Which lines below include "link"? Copy them all.

RECORDED INFORMATION section start

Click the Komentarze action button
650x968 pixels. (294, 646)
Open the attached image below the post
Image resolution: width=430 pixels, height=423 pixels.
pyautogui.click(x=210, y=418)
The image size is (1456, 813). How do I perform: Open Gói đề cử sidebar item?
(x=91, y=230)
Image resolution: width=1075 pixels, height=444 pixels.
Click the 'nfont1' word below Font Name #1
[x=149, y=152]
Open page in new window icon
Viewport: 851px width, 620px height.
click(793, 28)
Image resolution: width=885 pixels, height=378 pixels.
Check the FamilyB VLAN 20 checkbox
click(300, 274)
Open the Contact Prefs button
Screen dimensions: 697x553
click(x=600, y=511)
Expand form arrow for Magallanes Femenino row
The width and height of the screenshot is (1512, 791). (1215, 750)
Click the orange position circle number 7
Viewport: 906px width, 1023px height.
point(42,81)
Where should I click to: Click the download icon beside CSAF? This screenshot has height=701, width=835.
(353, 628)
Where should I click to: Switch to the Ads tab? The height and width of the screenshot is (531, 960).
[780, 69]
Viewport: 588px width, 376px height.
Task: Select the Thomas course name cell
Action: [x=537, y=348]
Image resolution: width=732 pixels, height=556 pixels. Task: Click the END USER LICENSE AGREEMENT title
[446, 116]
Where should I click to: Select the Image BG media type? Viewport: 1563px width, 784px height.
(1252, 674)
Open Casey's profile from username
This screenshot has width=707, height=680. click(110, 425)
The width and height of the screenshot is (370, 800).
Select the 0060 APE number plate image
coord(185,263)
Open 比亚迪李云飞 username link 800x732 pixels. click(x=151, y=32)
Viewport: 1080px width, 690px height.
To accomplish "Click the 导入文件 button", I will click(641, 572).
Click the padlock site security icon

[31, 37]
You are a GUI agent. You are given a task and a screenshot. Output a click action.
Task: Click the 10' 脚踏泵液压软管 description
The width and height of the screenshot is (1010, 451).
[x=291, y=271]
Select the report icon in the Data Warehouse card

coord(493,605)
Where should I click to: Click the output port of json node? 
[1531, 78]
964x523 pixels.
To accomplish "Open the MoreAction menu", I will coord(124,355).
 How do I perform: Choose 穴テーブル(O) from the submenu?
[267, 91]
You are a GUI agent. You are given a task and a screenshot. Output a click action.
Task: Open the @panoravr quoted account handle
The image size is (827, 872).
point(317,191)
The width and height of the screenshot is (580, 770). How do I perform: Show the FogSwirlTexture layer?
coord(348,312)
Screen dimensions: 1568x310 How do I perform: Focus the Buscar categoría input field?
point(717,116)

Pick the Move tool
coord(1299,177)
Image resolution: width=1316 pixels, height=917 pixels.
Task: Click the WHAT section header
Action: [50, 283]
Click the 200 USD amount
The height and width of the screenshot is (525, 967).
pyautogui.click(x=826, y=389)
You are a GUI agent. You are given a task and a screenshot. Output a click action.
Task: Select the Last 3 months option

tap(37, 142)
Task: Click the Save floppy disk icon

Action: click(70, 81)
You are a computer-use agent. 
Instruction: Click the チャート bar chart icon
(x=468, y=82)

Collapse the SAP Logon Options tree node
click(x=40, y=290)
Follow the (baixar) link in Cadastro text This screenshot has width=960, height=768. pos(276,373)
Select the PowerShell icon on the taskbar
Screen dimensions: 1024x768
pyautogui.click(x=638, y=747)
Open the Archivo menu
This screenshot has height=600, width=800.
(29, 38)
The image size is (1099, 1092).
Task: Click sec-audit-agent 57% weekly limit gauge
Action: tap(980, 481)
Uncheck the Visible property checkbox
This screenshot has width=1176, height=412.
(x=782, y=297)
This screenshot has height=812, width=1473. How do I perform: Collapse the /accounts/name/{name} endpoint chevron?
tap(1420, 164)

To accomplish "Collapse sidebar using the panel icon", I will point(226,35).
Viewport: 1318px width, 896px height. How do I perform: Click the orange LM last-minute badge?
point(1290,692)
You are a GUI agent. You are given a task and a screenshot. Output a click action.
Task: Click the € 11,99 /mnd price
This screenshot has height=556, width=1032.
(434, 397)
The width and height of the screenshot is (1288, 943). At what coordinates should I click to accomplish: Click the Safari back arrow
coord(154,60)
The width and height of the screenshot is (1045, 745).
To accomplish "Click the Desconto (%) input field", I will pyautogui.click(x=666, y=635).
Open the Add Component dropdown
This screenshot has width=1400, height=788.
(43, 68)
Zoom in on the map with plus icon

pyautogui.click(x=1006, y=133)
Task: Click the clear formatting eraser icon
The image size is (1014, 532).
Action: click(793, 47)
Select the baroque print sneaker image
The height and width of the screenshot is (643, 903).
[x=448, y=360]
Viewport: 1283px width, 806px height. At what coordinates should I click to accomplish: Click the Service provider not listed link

RECORDED INFORMATION section end

# OUTPUT OF THE EXERCISE
Open 比亚迪李云飞 username link 800x732 pixels. click(x=151, y=32)
Follow the (baixar) link in Cadastro text This screenshot has width=960, height=768. pos(276,373)
Viewport: 1283px width, 806px height. At what coordinates should I click to accomplish: Click the Service provider not listed link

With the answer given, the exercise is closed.